Carnet

Jean-Louis Crémieux-Brilhac

Jean-Louis Crémieux-Brilhac 22 janvier 1917 - 8 avril 2015
01/10/2015
Jean-Louis Crémieux, dit Crémieux-Brilhac, est né à Colombes le 22 janvier 1917 et mort à Paris le 8 avril 2015. Il était un haut fonctionnaire, historien français et ancien résistant de la Seconde Guerre mondiale, correspondant de l'Académie des sciences morales et politiques.
 
Originaire d’une famille juive, installée à Carpentras depuis cinq siècles, puis à Nîmes et à Narbonne, il a vécu dans la politique très tôt. Grâce à son oncle, Benjamin Crémieux (1888-1944), il a rencontré, encore lycéen, Stefan Zweig et André Malraux.
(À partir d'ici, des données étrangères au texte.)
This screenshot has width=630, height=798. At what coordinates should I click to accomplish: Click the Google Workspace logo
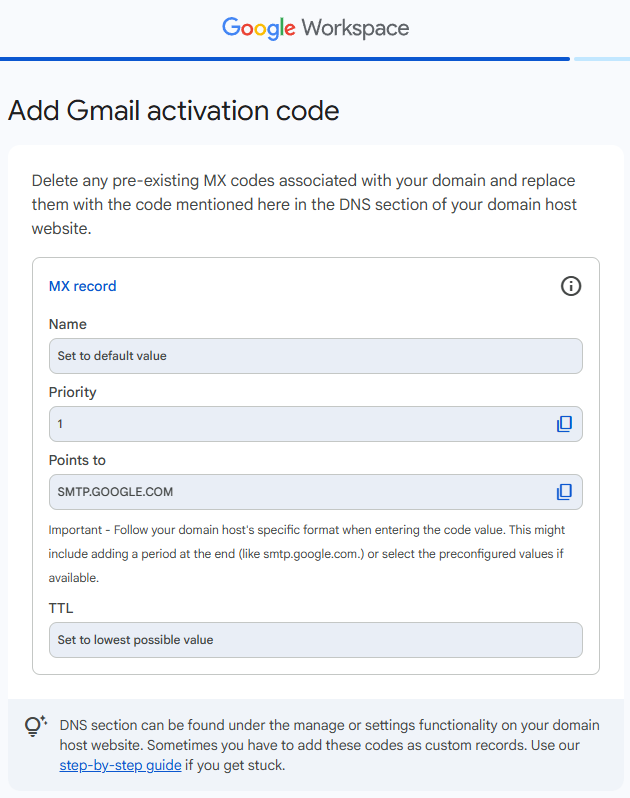pyautogui.click(x=315, y=28)
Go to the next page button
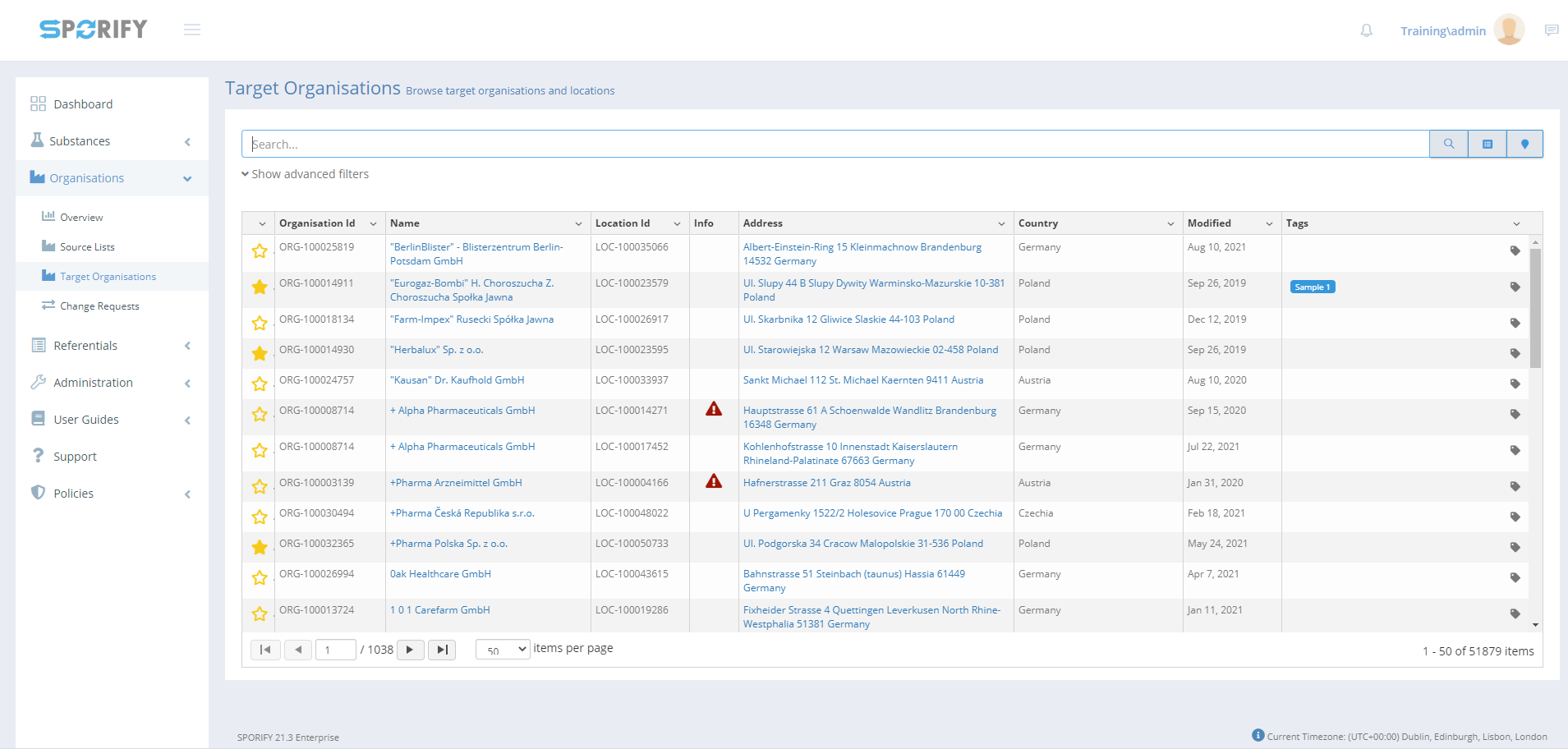 pyautogui.click(x=410, y=650)
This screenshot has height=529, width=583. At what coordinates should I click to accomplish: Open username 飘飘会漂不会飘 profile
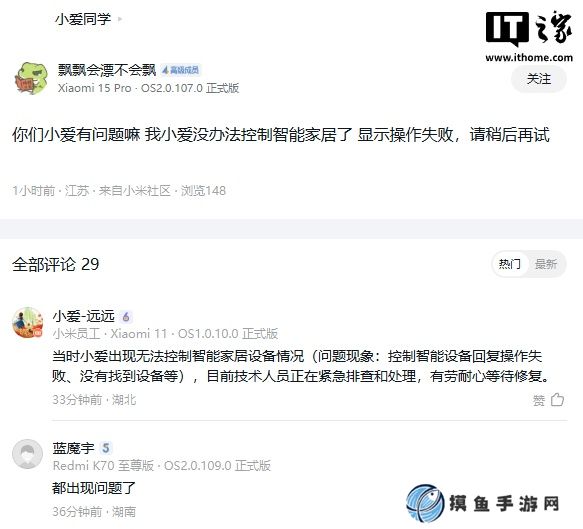[107, 70]
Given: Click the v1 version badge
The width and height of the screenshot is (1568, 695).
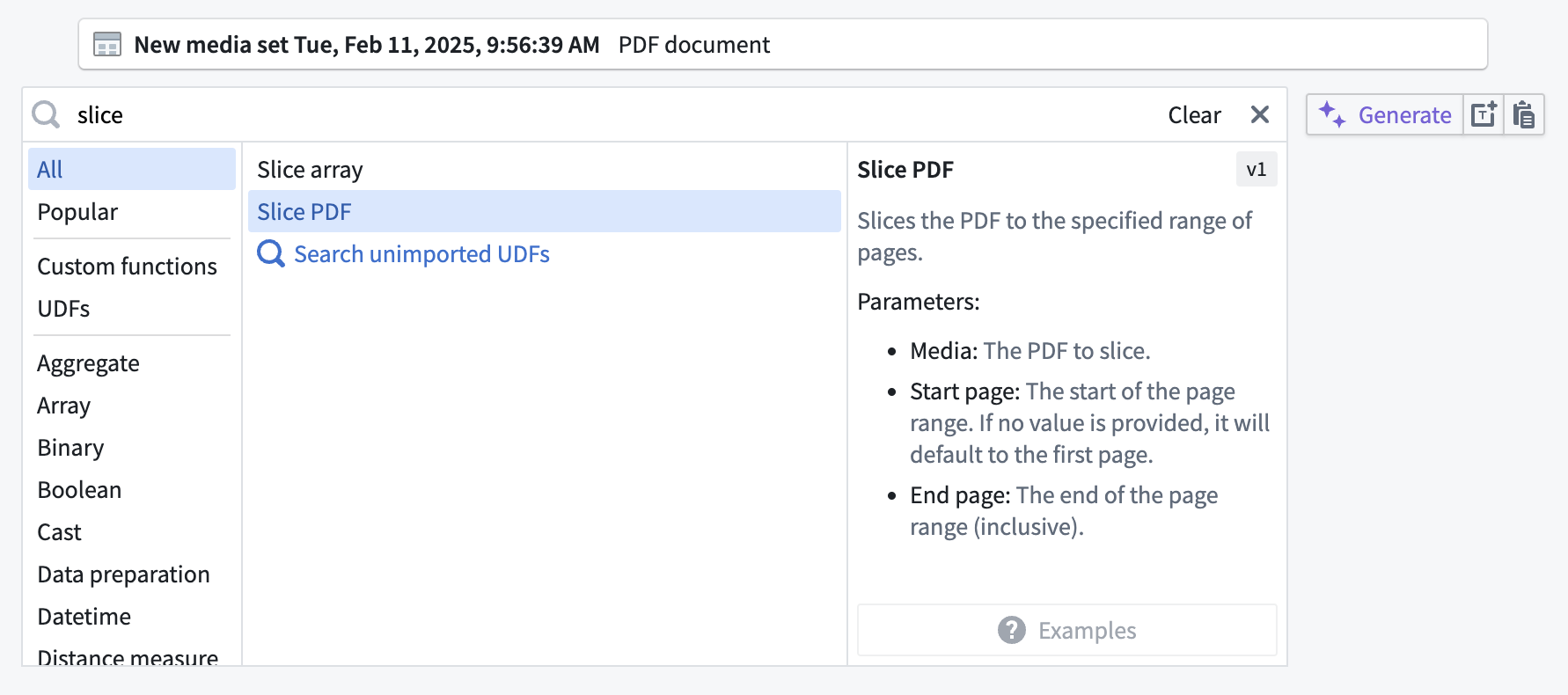Looking at the screenshot, I should pyautogui.click(x=1256, y=170).

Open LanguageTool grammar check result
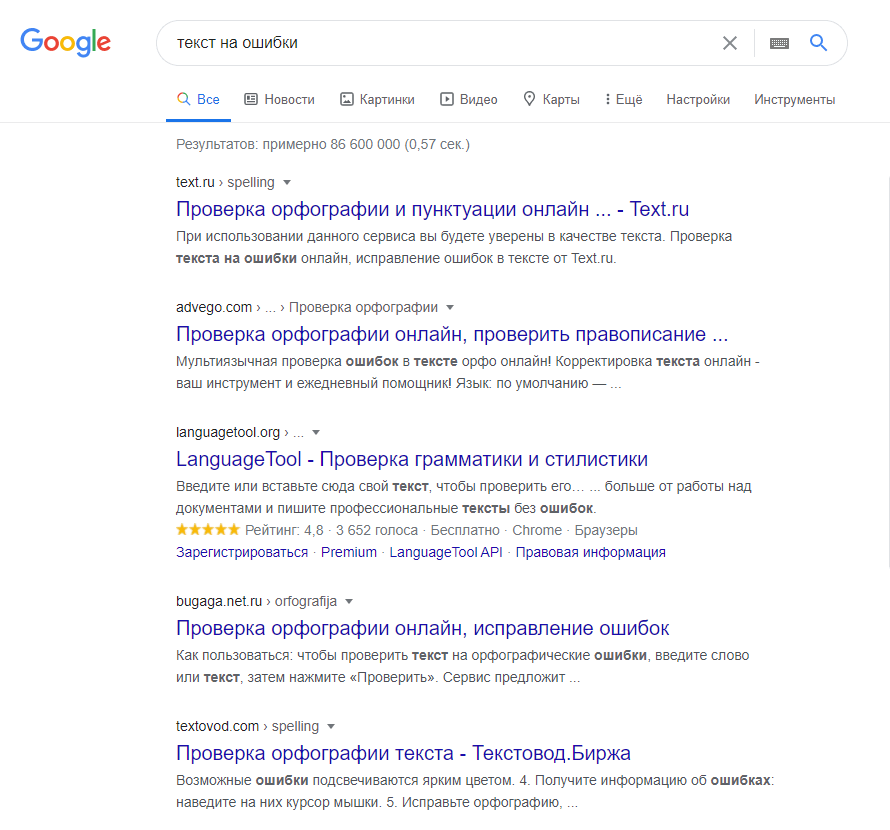[412, 459]
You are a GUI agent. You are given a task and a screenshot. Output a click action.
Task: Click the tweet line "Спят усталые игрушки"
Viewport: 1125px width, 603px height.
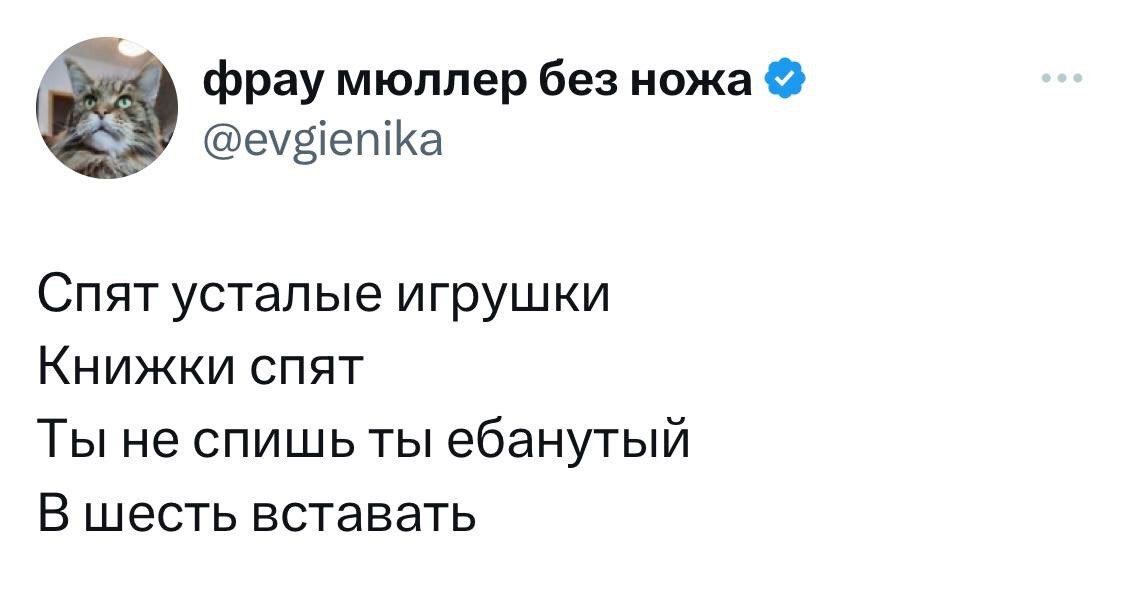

De 1924 à 1933, il a fait des études secondaires au lycée Condorcet, et après, des études d'histoire et de lettres à la Sorbonne.
 
De 1935 à 1938, il était le plus jeune à adhérer au Comité de vigilance des intellectuels antifascistes. En septembre 1939, élève officier de réserve à Saint-Cyr, il était promu aspirant. Le 11 juin 1940, il était fait prisonnier et envoyé en Allemagne. Il est parvenu à s’évader, le 4 janvier 1941, du stalag II B, en Poméranie, et gagnait l’Union soviétique. Ils y étaient plusieurs dizaines français emprisonnés qui cherchaient à rejoindre le général de Gaulle. L’invasion allemande du 22 juin 1941 a changé la France libre en alliée de l’URSS. Il pouvait, avec d’autres évadés français, rallier la Grande-Bretagne, où il s’engageait, en septembre 1941, dans les Forces françaises libres.
 
En 1942, il était affecté au commissariat national à l'Intérieur à Londres. Il était devenu chef du service de diffusion clandestine de la France libre et secrétaire du Comité exécutif de propagande (printemps 1942-août 1944). À ce titre, il parlait plusieurs fois au micro de Radio Londres, et préparait les émissions à destination de l'Europe occupée.
 
Cofondateur de la Documentation française, la Libération, Jean-Louis Crémieux en est devenu le directeur adjoint, puis le directeur. De 1982 à 1986, il était conseillé d’État. Dans les années 1950, il a soutenu l'expérience gouvernementale et le combat politique de Pierre Mendès. De 1956 et 1966, organisateur des colloques de Caen sur l'enseignement supérieur et la recherche, il était l’animateur avec le mathématicien André Lichnerowicz et Jacques Monod du Mouvement pour l’expansion de la recherche scientifique (1956-1972).
 
À sa retraite, Jean-Louis Crémieux-Brilhac s’est fait la mémoire des épisodes de la guerre qu'il a vécus.